La Iglesia comenzó a asumir un rol de mediación para buscar salidas. Monseñor Di Stéfano, quien había llegado a la cabeza de la institución en San Juan tras la muerte de monseñor Sansierra, comenzaba a consolidar su perfil dialoguista y pacificador que tanto pondría en práctica en la década siguiente. El obispo mantuvo una reunión con el papa Juan Pablo II, en la que lo puso al tanto de cómo la provincia capeaba el temporal nacional.
Para sacar las cosas adelante, la Legislatura aprobó la iniciativa bloquista de darle luz verde a la Promoción Industrial, una herramienta que otorgaba beneficios impositivos a las empresas que se establecieran y empezaran a darle dinamismo a la economía.
Al mismo tiempo, quedaba en pleno funcionamiento el Dique de Ullum, que resolvía el ordenamiento del riego en todo el agro del Valle del Tulum, garantizaba la provisión para el agua potable y permitía, con sus centrales hidroeléctricas, generar la energía necesaria para el empuje de la industria.
Pero en el contexto de endeudamiento e inflación creciente, tratar de echar a andar la economía era como pedalear en cemento fresco. El Fondo Monetario Internacional presionaba a Argentina para que pagara los 750 millones de dólares de una primera cuota de un crédito puente, y eso implicaba ajuste y más aumento de precios. Subieron las tarifas de los servicios públicos y la Nación tuvo que blanquear que los aumentos salariales eran “inviables”.
Eso fue una mecha encendida.
Los gremios encabezaron las primeras protestas. La CGT, recientemente unificada y conducida por las llamadas 28 Organizaciones, buscaba también recuperar el terreno perdido en el campo político tras la derrota justicialista. En un escenario espinoso, con subas en el combustible de hasta 25% en sólo un mes, los sindicatos empezaron a endilgarle a Alfonsín que se “entregaba” sin reparos a las imposiciones del FMI por cómo renegociaba la pesada deuda externa.
El Dique de Ullum se había convertido en el gran caballito de batalla (y ardid discursivo) para sostener la economía local, sobre todo en momentos en que la vitivinicultura era fuertemente golpeada y no encontraba más estrategia que poner la Cavic en manos de cooperativas. El verano de 1985 arrancó con toda una novedad: el lago ullunero lucía multicolor con las velas del windsurf que incursionaba en el lugar. Era leído en el momento como el puntapié inicial para el desarrollo de una industria turística promisoria.

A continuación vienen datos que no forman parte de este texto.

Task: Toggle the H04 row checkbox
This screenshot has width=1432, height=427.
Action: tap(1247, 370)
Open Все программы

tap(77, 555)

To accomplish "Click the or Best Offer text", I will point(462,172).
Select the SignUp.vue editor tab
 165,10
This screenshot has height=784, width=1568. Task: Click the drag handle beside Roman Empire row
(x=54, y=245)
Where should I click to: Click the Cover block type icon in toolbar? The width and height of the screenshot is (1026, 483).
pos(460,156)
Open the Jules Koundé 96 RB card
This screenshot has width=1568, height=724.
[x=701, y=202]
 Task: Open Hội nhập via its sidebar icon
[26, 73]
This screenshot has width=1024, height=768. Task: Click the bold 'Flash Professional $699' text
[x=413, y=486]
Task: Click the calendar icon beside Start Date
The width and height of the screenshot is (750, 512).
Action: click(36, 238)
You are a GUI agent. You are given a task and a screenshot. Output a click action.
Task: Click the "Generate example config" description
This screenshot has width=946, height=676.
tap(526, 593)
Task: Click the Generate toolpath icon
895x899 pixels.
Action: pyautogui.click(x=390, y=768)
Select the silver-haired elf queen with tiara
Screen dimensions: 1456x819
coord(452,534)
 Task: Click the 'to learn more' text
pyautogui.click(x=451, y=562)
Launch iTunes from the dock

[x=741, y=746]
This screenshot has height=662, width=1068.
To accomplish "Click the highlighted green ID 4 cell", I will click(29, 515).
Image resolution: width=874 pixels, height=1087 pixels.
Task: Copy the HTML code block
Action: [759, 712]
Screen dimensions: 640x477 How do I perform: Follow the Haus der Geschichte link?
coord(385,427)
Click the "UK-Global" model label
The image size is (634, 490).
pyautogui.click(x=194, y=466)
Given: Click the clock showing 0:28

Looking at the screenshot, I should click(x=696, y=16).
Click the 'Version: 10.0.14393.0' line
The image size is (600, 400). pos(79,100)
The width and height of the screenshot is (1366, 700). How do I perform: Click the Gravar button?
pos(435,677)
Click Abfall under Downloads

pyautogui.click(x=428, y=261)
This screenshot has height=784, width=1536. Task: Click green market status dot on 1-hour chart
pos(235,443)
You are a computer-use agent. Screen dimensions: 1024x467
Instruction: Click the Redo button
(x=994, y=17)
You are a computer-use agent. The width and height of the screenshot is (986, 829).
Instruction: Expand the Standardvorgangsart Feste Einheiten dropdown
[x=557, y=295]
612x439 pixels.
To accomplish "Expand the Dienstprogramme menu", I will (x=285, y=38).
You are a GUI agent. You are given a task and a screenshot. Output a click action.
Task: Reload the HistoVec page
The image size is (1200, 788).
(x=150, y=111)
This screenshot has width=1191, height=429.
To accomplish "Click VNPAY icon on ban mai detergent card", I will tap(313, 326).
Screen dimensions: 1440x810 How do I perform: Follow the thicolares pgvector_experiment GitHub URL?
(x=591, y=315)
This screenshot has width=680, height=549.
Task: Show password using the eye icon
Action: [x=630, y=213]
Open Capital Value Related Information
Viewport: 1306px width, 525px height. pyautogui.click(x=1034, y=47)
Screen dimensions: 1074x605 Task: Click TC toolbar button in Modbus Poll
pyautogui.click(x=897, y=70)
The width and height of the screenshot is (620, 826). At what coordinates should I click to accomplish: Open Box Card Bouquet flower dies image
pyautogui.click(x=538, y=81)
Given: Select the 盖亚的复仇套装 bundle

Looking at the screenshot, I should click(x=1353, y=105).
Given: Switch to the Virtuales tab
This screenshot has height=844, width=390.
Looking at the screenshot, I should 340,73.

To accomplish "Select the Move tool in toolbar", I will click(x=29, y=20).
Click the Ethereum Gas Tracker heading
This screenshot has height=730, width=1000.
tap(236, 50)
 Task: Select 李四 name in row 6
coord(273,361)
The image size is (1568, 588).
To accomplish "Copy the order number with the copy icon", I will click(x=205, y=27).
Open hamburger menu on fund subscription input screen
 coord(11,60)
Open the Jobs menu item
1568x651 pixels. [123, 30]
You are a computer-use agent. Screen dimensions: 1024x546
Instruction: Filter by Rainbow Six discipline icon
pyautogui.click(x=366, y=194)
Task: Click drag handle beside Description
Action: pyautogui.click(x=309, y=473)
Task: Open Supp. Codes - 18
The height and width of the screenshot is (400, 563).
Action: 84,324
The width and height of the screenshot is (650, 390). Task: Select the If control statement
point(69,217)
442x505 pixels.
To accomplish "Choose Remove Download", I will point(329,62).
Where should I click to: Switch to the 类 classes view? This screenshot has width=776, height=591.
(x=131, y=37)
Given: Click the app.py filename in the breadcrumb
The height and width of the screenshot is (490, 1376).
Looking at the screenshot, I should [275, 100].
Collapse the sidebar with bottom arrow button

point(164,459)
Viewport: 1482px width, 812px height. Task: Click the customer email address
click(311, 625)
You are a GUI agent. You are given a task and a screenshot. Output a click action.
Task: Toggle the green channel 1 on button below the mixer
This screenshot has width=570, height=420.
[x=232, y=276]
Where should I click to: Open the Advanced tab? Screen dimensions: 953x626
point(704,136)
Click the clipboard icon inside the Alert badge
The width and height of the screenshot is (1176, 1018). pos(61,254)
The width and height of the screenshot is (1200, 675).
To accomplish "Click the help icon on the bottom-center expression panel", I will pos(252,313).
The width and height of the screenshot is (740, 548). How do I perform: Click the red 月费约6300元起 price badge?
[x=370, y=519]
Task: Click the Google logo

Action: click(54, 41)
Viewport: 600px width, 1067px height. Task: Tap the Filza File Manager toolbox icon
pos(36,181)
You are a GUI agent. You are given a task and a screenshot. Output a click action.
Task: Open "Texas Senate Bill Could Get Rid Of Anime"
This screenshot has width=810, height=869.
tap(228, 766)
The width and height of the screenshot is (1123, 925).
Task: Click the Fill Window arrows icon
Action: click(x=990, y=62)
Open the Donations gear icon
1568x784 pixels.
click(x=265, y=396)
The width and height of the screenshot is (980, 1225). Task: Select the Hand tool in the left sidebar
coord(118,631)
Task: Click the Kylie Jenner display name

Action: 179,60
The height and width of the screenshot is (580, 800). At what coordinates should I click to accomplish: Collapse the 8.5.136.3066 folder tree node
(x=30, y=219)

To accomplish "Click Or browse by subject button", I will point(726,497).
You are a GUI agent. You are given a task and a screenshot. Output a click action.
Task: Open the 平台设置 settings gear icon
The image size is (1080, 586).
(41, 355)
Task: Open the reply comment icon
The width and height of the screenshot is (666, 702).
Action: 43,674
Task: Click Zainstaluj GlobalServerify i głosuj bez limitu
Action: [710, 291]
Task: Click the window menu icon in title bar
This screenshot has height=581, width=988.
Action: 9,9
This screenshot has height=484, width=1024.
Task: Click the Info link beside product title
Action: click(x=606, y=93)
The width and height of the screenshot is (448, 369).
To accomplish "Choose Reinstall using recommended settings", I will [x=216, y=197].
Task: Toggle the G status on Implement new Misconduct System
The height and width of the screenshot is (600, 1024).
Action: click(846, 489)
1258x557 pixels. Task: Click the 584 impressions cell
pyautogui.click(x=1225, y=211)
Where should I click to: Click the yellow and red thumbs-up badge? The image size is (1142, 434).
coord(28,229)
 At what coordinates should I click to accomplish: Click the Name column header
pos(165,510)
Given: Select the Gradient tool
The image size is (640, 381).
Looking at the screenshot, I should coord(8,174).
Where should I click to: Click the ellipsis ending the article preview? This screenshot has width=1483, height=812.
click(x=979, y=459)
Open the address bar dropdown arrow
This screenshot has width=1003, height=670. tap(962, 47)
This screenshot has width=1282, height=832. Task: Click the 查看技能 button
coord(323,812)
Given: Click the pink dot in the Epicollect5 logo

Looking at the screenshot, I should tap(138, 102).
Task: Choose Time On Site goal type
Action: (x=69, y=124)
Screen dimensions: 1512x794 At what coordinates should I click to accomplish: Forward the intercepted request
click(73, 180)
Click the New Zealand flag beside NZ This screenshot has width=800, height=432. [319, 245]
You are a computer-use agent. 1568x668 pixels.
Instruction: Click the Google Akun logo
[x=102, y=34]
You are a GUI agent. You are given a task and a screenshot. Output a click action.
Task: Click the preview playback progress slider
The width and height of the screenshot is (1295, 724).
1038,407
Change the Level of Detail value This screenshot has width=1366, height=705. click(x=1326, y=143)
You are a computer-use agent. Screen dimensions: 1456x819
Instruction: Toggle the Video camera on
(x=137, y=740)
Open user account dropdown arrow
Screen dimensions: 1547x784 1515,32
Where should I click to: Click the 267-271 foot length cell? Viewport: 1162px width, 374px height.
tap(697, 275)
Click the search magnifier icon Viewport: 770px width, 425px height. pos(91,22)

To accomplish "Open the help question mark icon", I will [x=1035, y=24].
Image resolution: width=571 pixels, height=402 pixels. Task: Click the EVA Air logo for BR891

Pero tapaban el Sol con un dedo. En marzo siguiente, la inflación tocó el 26,5% y, por primera vez, se hicieron públicas en los discursos oficiales las insinuaciones de “caos social” y “amenaza de golpe de Estado”.
Entre protestas sindicales y reclamos organizados por mejoras salariales, el gobierno de Alfonsín debió enfrentar varios episodios de alzamientos guerrilleros y militares que avivaron el incipiente incendio democrático. El diario y los noticieros locales seguían atentos los episodios de Campo de Mayo y La Tablada y el clima de preocupación general era un espejo fiel de lo que sucedía en Buenos Aires. La imagen de Maradona alzando la Copa del Mundo en México en 1986 era un bálsamo tranquilizador, pero duraba poco.
Empezaron las huelgas generales de hasta 10 días, el Episcopado tomó la bandera de los reclamos y todo llegó al límite cuando, alertada por movimientos extraños y tareas de inteligencia, la Brigada Antiexplosivos de la Policía Federal desactivó una bomba estratégicamente colocada por donde debía pasar el presidente unos momentos después.
En marzo del ’88, las tapas de los diarios fueron copadas por la enorme marcha federal de protesta. Desde San Juan también partía una columna multitudinaria en su avance hacia Capital Federal, para manifestarse en contra de los tarifazos y la caída estrepitosa de los sueldos.
Con una hiperinflación galopante y revueltas armadas por derecha e izquierda, finalmente se adelantaron las elecciones de 1989 y el presidente electo, Carlos Saúl Menem, asumió también de forma anticipada para evitar que terminara de instalarse el caos en las calles. Los ochentas, que habían nacido con la fuerza renovada de una primavera, bajaban una persiana apedreada, abollada de protestas y en llamas.